Historically, Tonalism was a movement found in America generally from 1880-1920.  Relatively short lived, yet impactful in that traces of Tonalism can be found throughout most of the art movements of the 20th Century.  And today we are seeing a renewed interest with the founding of the American Tonalist Society in 2016, as well as strong showings online across various social media.

 

Tonalism is a nuanced term, but I like to think of it (for simplicity’s sake) as a coin with two sides.  One side contains the technical aspects, and the other the artistic expression. From a purely technical perspective, classic Tonalism consists of the use of a very narrow value range.  On a value scale of 1-10, the artist would choose three/four values to employ in the work, usually from the middle of the scale. For example, the artist would select a value set of 3-5, 4-6, or 5-7.  Nothing too bright, nothing too dark.

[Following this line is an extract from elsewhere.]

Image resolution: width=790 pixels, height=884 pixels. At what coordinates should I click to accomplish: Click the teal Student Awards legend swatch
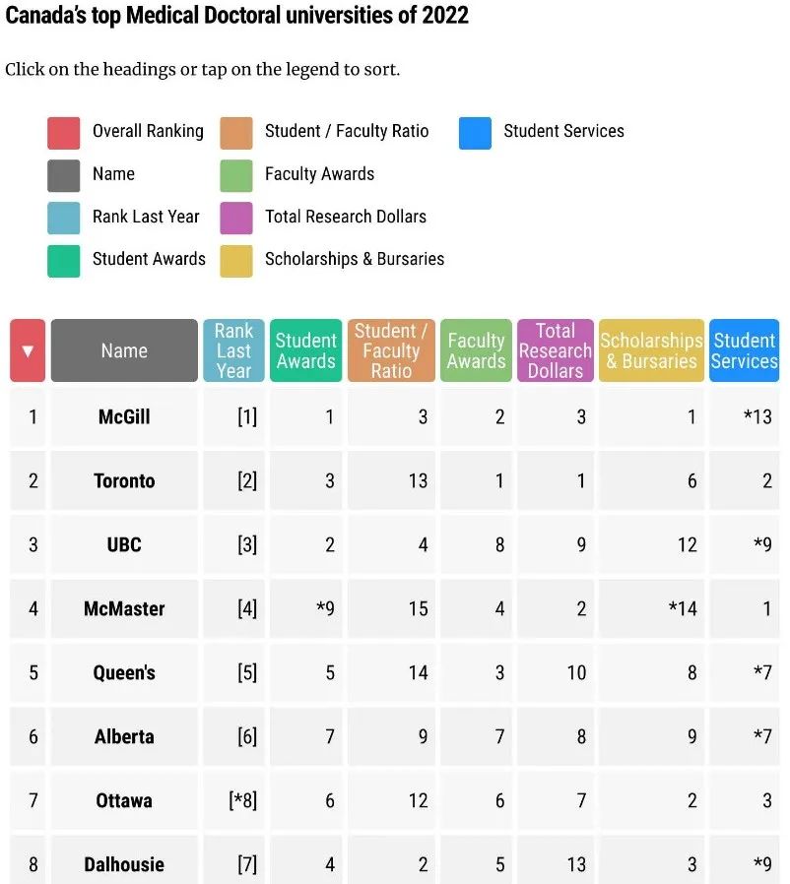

A sense of atmosphere and mood conveyed through the use of these and other technical devices is generally also typical of classic Tonalism.

 

The other side of the coin is what interests me the most; the expression.  But perhaps a better word would be philosophy. Tonalism is steeped in contemplation, self reflection, and the development of a personal philosophy (likely for both the artist and viewer).  Think of Thoreau sitting at Walden Pond contemplating the place we occupy in this world and how nature relates--a spiritual awakening.

 

To me, Tonalism is about melding the rational and emotional; the temporal and eternal to arrive at a heightened state of spirituality.  The coin has two sides, yet it is still just one singular piece of metal. How the depiction of a fictional scene of the natural world accomplishes this is quite remarkable and a testament to the power of art.  

 

Want to learn more?  Here are some resources for Tonalism that I’ve used in my journey:

There are a few books scattered here and there on Tonalism, but I’ve really only used the following on a constant basis for reference and education.

 

“A History of American Tonalism: Crucible of American Modernism” by David Adams Cleveland.  This is really the only book one would ever need on the subject of Tonalism.  At over 600 pages, Mr. Cleveland presents an exhaustive analysis of every facet of the movement.

 

“George Inness and the Visionary Landscape” by Adrienne Baxter Bell.  Many consider Whistler as Tonalism’s founding father, and there are compelling arguments for that, yet I find Inness to be the true father of Tonalism particularly because of the application of his philosophy to his work.

 

‘Like Breath on Glass: Whistler, Inness, and the Art of Painting Softly’ by Marc Simpson with contributions from: Wanda Corn, Cody Hartley, Michael J. Lewis, Leo G. Mazow, and Joyce Hill Stoner.  

 

‘The Poetic Vision: American Tonalism’ by Ralph Sessions with contributions from: Jack Becker, Nicolai Cikivsky, Jr., Ellen Paul Denker, Diane P. Fischer, William H. Gerdts, Carol Lowrey, Linda Merrill, and Lisa N. Peters.  This is a catalog which accompanied an exhibition put on by the Spanierman Gallery. Great excerpts from all the contributors.

 

‘The Art Spirit’ by Robert Henri.  I list this because it is so very instrumental for every artist to read, Tonalist or not.  Highlight parts which speak to you, make notations, mark it up and engage with the text. Doing so will pay dividends in your art education.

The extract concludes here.